# Provided records:

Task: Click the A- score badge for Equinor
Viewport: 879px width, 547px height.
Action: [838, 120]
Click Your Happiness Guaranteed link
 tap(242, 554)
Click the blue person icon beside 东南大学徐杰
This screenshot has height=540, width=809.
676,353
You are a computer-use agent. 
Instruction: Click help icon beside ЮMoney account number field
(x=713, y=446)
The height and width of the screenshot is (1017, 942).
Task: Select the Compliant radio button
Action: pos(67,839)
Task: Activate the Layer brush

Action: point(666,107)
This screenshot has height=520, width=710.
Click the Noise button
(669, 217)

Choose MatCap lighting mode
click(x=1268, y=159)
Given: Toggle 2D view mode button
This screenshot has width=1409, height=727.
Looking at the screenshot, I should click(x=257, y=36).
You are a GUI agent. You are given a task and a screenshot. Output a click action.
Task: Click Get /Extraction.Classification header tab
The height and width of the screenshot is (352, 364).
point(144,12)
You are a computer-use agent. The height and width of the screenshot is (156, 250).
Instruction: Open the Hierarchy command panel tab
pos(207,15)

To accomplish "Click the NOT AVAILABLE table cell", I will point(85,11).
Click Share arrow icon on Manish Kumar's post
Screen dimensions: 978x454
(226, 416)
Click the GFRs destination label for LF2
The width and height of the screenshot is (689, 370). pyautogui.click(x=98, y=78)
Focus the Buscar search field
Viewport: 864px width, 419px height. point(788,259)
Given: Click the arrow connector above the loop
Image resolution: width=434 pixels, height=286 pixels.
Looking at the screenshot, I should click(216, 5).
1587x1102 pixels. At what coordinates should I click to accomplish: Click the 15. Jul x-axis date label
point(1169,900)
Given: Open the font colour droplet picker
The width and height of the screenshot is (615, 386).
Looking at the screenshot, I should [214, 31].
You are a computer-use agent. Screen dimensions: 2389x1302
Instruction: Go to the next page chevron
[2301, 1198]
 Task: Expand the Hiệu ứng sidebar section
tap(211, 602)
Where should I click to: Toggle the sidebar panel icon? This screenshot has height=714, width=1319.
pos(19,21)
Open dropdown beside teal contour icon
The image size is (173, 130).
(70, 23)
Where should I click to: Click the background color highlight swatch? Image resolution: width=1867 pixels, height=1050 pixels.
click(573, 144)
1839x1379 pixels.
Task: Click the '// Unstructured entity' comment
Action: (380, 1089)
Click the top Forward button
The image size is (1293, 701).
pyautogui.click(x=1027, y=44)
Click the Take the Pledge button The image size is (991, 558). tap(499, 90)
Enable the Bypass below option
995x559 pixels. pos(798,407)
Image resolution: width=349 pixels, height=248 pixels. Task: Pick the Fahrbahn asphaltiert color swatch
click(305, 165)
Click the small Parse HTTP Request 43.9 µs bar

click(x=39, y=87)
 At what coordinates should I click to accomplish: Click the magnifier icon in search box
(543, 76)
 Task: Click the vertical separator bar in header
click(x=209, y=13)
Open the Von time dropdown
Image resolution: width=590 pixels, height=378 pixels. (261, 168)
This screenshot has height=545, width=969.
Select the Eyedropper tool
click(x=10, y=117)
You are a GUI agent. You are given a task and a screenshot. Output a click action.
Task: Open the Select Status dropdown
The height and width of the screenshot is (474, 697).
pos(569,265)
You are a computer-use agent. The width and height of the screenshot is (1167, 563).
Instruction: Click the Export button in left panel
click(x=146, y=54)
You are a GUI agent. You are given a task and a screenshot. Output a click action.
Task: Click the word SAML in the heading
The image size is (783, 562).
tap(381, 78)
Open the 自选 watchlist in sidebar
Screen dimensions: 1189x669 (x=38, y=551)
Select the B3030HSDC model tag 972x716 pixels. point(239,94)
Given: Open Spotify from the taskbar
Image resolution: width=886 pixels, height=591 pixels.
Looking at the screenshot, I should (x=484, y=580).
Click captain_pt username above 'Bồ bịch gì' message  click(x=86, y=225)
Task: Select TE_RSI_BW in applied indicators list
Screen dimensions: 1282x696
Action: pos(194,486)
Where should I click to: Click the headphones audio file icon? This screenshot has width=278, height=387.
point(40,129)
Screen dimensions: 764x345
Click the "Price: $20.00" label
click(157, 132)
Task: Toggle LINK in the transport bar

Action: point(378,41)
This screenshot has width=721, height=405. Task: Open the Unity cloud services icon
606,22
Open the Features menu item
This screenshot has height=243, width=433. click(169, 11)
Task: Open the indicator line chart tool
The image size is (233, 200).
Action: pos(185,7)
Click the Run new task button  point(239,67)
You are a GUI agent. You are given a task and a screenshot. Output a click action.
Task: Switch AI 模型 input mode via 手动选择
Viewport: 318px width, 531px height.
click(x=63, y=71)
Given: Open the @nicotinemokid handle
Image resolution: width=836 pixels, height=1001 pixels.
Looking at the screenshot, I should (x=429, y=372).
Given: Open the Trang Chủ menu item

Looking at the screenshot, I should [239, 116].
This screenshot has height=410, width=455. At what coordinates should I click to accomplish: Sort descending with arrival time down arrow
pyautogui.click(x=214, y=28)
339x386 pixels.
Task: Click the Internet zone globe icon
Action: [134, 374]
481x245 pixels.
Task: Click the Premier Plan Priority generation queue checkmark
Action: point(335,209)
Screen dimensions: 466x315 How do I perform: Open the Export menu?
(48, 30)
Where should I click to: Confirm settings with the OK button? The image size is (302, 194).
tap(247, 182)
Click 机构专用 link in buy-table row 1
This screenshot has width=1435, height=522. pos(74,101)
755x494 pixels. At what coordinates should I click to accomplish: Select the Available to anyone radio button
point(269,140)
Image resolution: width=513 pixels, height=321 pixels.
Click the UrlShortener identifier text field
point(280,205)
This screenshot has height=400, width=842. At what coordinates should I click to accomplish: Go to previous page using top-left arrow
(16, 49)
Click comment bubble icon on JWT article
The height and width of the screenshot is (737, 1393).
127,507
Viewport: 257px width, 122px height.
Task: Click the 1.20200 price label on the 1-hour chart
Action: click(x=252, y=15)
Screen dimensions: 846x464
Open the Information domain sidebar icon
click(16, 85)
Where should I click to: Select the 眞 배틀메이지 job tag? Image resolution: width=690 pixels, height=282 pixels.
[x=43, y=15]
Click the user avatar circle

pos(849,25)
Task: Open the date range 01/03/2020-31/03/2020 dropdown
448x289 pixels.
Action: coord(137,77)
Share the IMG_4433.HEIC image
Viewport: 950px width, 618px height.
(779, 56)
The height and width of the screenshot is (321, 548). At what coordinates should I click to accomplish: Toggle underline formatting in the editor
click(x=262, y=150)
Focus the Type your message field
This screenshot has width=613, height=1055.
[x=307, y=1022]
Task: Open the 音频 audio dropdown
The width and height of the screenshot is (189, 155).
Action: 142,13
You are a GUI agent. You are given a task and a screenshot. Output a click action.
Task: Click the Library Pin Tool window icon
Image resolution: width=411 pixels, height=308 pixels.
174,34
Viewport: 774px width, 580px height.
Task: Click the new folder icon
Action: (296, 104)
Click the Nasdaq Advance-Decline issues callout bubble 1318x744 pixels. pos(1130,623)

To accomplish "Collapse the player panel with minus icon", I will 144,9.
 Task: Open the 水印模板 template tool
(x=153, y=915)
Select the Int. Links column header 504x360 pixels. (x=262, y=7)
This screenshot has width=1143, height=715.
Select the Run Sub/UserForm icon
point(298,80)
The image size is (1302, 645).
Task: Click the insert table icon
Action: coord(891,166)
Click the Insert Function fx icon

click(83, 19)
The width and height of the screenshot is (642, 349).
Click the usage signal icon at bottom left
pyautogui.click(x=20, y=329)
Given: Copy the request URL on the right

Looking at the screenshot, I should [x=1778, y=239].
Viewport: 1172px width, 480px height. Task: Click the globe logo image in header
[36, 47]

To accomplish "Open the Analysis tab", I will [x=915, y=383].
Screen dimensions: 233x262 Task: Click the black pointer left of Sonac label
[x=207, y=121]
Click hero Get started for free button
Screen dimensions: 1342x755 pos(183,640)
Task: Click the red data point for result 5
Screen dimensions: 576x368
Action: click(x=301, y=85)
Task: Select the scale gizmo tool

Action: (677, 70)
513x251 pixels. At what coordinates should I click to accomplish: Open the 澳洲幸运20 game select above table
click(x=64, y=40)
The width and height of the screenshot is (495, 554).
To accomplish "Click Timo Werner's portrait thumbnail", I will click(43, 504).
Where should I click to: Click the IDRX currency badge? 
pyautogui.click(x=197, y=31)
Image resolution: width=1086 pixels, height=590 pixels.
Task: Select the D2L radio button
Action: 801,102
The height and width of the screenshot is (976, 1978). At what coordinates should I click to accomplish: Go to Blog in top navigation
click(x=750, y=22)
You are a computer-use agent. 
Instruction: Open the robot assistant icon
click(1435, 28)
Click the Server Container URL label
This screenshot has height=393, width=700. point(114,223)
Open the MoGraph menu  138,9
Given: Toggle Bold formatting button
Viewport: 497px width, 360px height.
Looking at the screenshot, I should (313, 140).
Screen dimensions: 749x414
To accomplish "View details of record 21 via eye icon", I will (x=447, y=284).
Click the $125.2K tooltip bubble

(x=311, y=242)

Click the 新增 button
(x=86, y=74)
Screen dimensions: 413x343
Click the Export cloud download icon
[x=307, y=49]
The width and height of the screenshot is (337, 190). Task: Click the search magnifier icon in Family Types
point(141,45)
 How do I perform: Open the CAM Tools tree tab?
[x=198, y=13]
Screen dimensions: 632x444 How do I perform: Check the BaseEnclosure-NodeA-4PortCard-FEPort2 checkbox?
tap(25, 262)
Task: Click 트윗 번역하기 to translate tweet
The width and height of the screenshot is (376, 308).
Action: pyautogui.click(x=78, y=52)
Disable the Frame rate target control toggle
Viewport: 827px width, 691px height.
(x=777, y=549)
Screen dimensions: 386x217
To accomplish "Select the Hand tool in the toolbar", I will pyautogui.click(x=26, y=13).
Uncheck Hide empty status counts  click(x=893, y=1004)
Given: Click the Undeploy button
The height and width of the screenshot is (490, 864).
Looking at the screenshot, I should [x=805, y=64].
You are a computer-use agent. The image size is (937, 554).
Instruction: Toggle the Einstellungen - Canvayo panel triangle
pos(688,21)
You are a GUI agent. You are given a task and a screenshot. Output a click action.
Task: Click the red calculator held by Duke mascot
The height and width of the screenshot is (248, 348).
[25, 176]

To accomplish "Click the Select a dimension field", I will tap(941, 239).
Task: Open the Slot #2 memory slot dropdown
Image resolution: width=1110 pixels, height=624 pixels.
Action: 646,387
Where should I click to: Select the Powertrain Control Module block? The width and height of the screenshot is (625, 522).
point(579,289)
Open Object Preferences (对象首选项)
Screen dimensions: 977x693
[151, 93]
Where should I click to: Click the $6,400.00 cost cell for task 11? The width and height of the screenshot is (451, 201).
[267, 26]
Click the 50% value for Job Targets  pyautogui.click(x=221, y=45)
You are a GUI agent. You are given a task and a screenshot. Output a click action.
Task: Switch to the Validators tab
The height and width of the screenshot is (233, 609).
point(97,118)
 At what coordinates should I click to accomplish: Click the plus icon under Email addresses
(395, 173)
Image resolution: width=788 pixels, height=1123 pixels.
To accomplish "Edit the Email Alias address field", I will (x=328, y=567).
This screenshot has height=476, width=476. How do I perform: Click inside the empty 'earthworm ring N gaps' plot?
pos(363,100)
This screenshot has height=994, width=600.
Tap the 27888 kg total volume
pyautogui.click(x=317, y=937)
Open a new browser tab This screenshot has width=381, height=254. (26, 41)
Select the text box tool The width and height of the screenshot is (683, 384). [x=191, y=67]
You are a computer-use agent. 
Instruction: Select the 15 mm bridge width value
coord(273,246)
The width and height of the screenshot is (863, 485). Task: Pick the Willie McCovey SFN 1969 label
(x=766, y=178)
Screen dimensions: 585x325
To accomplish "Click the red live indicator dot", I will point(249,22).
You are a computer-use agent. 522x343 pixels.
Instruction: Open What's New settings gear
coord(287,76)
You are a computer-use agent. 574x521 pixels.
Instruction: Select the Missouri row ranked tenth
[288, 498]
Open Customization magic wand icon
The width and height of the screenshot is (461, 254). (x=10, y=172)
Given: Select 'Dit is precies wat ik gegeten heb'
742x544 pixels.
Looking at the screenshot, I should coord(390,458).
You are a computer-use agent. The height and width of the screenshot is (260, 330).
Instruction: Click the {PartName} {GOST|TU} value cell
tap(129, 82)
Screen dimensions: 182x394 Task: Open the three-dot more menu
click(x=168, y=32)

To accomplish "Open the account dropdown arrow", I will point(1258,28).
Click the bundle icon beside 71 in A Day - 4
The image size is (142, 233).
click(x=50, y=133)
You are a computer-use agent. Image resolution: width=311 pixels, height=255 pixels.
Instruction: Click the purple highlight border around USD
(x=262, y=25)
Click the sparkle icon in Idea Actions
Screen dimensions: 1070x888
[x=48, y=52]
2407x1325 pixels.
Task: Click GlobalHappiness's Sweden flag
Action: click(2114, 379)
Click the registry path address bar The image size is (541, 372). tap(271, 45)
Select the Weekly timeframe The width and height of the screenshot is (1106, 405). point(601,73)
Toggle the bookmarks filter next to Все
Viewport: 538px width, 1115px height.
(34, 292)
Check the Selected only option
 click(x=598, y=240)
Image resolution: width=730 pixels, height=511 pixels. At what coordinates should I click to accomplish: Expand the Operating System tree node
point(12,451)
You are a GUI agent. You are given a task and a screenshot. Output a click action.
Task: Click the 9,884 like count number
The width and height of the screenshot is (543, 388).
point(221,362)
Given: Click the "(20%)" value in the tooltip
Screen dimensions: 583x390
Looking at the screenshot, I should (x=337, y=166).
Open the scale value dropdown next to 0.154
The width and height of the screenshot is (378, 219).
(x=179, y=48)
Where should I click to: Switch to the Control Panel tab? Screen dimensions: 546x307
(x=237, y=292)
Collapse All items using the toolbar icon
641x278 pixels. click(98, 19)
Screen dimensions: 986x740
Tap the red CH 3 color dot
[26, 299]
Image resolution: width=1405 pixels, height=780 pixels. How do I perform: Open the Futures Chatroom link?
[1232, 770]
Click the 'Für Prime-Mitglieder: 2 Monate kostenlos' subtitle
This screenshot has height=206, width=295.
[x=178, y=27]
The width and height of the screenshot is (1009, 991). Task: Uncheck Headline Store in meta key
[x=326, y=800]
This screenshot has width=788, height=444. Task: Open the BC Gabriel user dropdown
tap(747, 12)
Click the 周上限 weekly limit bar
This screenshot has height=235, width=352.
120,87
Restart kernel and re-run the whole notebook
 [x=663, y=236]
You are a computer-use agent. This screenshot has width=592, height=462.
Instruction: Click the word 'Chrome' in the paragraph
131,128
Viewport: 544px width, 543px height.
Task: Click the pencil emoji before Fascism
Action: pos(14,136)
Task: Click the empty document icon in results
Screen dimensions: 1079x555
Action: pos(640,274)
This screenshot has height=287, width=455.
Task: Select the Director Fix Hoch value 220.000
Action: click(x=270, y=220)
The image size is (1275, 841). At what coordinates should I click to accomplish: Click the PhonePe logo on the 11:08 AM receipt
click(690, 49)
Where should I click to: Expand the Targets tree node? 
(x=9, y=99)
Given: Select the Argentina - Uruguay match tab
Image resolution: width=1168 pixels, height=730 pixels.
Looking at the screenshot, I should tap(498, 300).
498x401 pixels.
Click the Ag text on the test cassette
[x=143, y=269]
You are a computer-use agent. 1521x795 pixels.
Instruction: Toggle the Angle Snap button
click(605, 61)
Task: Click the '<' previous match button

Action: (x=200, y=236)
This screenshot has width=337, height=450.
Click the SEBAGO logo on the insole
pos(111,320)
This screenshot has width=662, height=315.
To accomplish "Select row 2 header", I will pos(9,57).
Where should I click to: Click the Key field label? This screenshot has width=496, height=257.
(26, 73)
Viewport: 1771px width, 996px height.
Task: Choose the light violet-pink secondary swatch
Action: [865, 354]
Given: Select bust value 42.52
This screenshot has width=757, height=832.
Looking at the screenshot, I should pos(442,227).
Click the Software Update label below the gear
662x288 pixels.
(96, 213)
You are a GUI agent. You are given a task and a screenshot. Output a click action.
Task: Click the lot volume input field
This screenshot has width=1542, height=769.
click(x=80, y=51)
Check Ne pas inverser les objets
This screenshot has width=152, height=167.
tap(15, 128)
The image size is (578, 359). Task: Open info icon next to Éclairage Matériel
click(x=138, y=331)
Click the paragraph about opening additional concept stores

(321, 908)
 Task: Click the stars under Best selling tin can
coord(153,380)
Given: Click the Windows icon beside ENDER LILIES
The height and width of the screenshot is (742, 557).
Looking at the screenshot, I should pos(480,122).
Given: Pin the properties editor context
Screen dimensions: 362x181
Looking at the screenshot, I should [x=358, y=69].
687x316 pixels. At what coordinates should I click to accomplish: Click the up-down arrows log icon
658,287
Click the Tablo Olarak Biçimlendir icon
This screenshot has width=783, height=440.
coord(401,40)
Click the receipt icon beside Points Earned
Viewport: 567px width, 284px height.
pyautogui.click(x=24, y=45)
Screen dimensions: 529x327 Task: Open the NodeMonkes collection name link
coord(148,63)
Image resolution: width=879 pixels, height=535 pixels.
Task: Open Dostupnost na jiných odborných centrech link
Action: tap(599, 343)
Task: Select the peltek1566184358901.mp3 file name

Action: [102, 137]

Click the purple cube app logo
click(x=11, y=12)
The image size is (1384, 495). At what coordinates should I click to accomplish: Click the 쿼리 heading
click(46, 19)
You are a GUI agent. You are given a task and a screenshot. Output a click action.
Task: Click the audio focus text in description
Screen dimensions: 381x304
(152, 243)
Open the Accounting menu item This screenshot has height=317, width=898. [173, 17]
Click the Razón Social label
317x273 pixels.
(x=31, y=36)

# What to produce:
Rewrite everything from the line containing "Task: Select TE_RSI_BW" down to the line containing "Click the Run", both included, as a two-column CSV with the headers instruction and click. Give one line per row, and put each value in quotation marks with its line breaks replaced by spaces.

# Reply to the task:
instruction,click
"Task: Select TE_RSI_BW in applied indicators list Screen dimensions: 1282x696","Action: pos(194,486)"
"Where should I click to: Click the headphones audio file icon? This screenshot has width=278, height=387.","point(40,129)"
"Screen dimensions: 764x345 Click the ""Price: $20.00"" label","click(157, 132)"
"Task: Toggle LINK in the transport bar","Action: point(378,41)"
"This screenshot has width=721, height=405. Task: Open the Unity cloud services icon","606,22"
"Open the Features menu item","This screenshot has height=243, width=433. click(169, 11)"
"Task: Open the indicator line chart tool The image size is (233, 200).","Action: pos(185,7)"
"Click the Run new task button","point(239,67)"